ATTI DI BULLISMO? SI TRATTA DI “STALKING SCOLASTICO”
Per la Cassazione perseguitare il compagno di classe con abusi, vessazioni e violenze psicologiche, sino a costringerlo a cambiare scuola, costituisce reato di stalking anche a carico dei minori (Cass. Penale, Sez. V, Sentenza 26595 del 11.06.2018)
Offendere, deridere, picchiare un compagno di classe è stalking.

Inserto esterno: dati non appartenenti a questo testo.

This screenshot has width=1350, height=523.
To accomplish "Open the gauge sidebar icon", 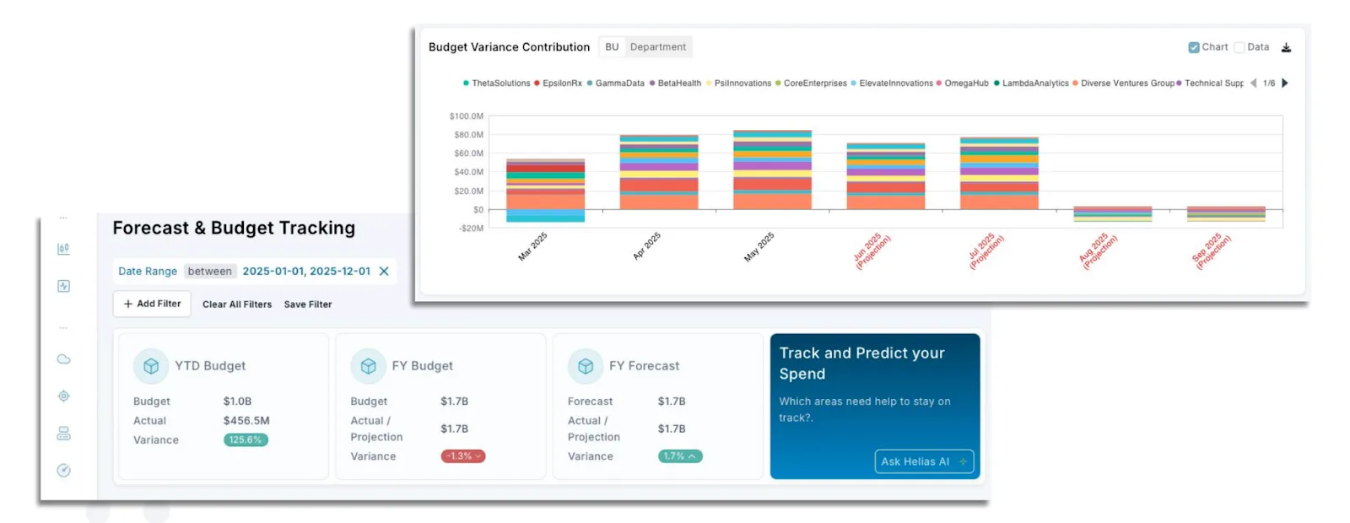I will [63, 471].
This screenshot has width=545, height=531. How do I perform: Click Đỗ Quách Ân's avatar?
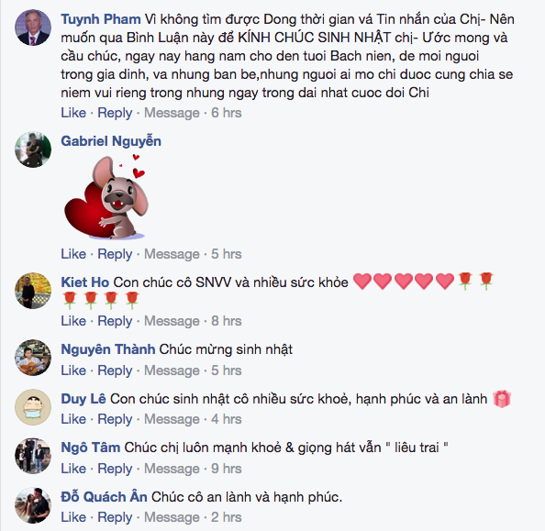click(33, 505)
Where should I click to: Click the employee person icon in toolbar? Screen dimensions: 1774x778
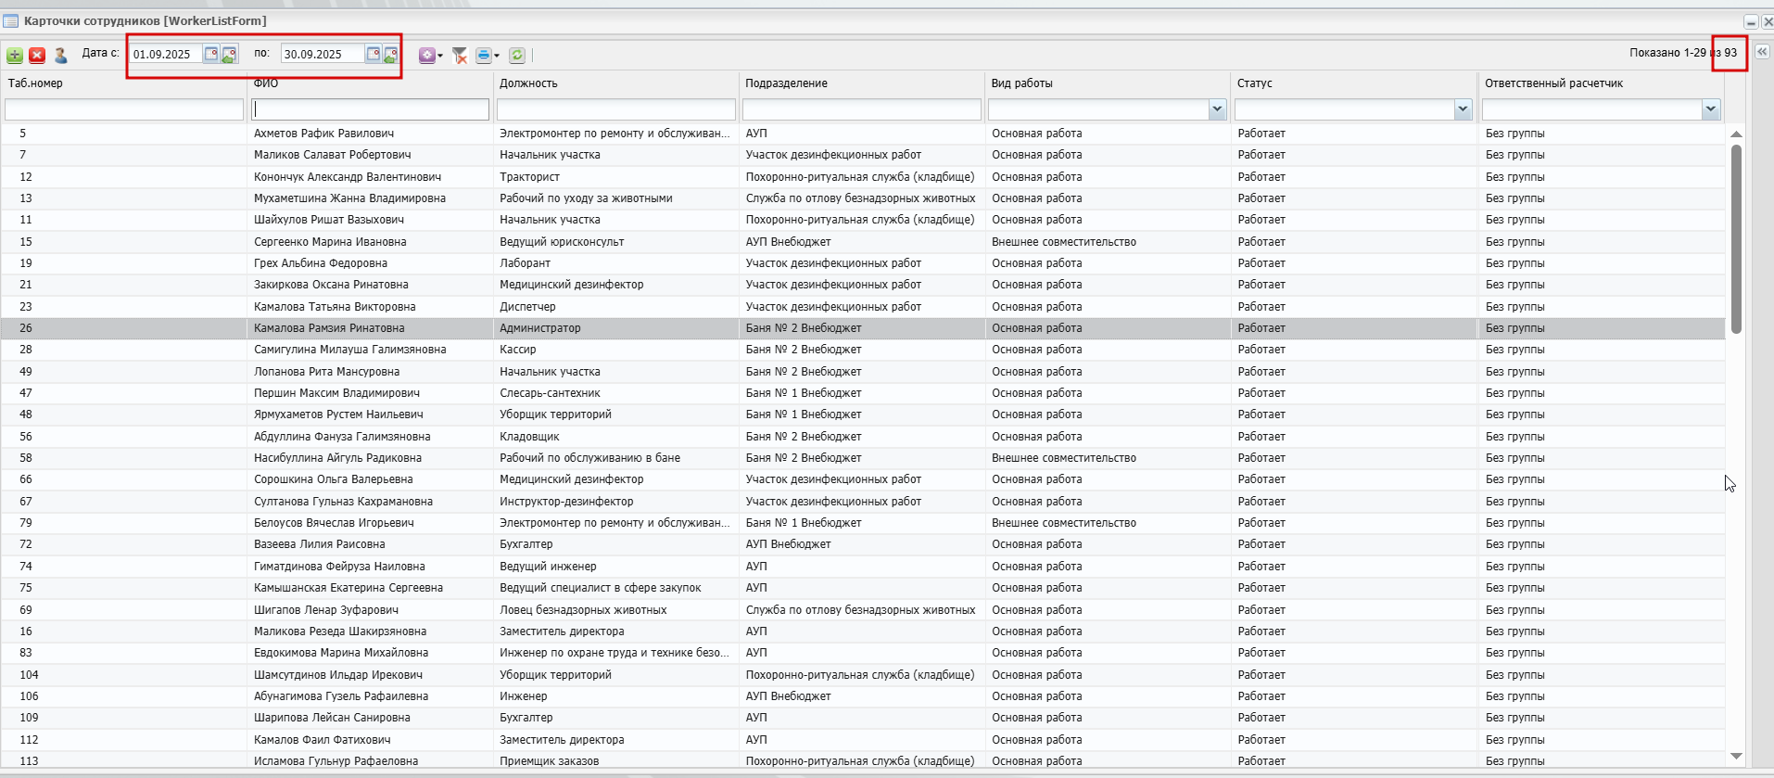pyautogui.click(x=61, y=56)
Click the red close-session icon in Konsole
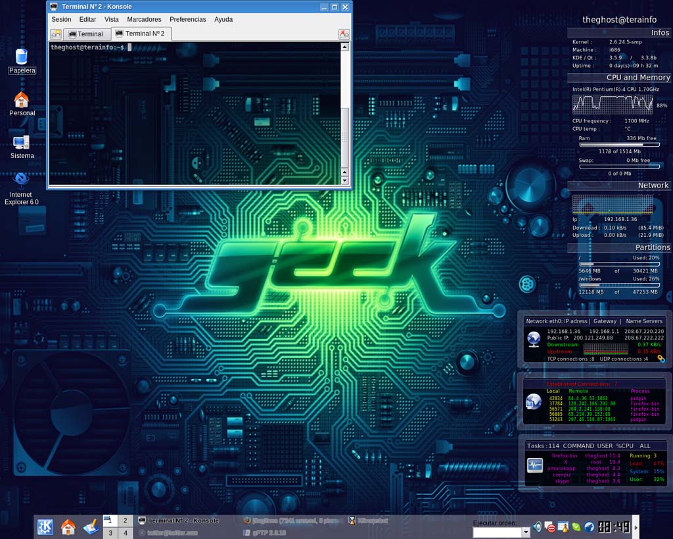Image resolution: width=673 pixels, height=539 pixels. pyautogui.click(x=344, y=34)
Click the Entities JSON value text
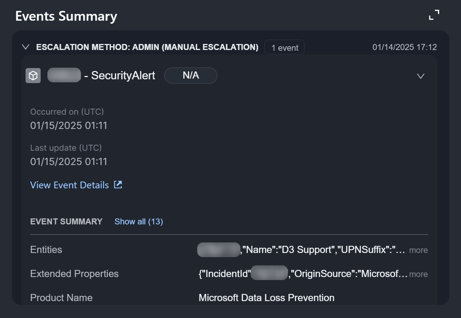 pos(324,250)
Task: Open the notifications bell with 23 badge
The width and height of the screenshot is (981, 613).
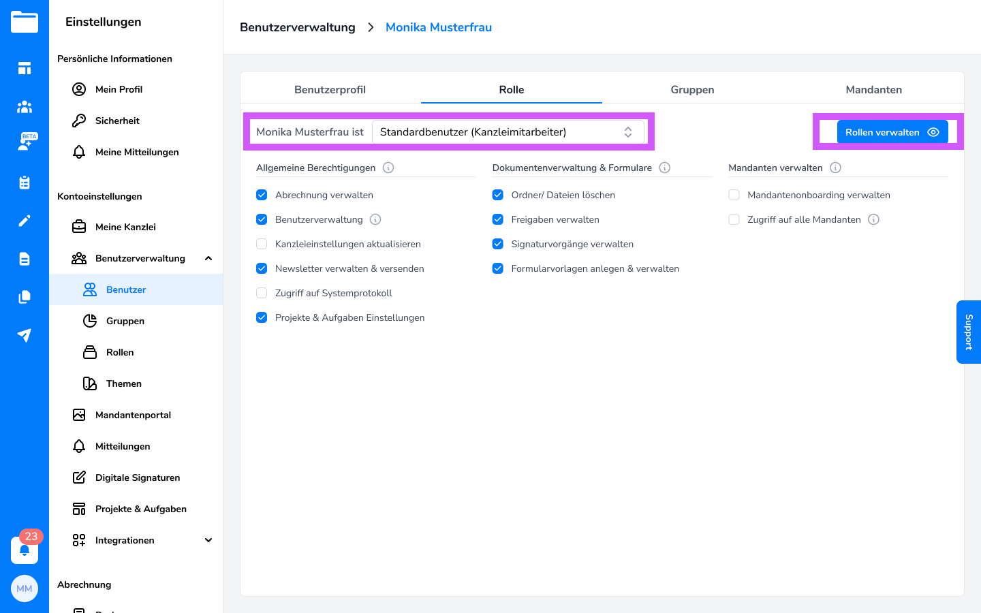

Lo conferma la quinta sezione della Corte di Cassazione intervenendo sul tema del bullismo e confermando le pene per due ragazzi che alla vittima avevano provocato uno stato d’ansia tale da impedirgli di continuare la carriera scolastica.
I giudici hanno inquadrato il caso di bullismo continuato ai danni di un allievo, accaduto in una scuola pubblica italiana, come una colpa da includere tra gli “atti persecutori”, con le aggravanti penali che ne conseguono, anche alla luce del comprovato stato d’ansia che si è innescato nella giovane vittima.
Il ragazzino, deriso e anche picchiato per mesi da due coetanei, ha dovuto infatti abbandonare prematuramente la scuola, come ha riportato anche il padre in Tribunale, che ha confermato non solo i cambiamenti psicologici del figlio, ma pure la violenza fisica tramutatasi in segni tangibili.
Dinanzi a fatti vessatori di tale portata, pure se attuati all’interno di una scuola, si incorre, secondo i giudici, negli atti persecutori previsti dall’articolo 612 bis del Codice Penale, introdotto con il decreto legge 23 febbraio 2009, n. 11, con tutte le aggravanti del caso.
La Suprema Corte ha confermato la tesi espressa dal giudice di secondo grado, anche con riferimento alla “ritenuta sussistenza degli altri reati (percosse, lesioni personali) sottolineando, con particolare riguardo allo stalking, la pluralità delle condotte vessatorie poste in essere dai due imputati in danno del minore per tutto il periodo dell’anno scolastico in cui frequentò la scuola, costringendolo, prima, a interrompere la frequenza scolastica e, alla fine, ad abbandonare la scuola.
Eventi che, avendo determinato un’evidente alterazione delle condizione di vita del minore, integrano, come correttamente ritenuto dal giudice di appello, la fattispecie incriminatrice, di cui all’articolo 612 bis Cp, unitamente all’accertato stato di ansia e di paura per la propria incolumità sica, insorto nel minore”.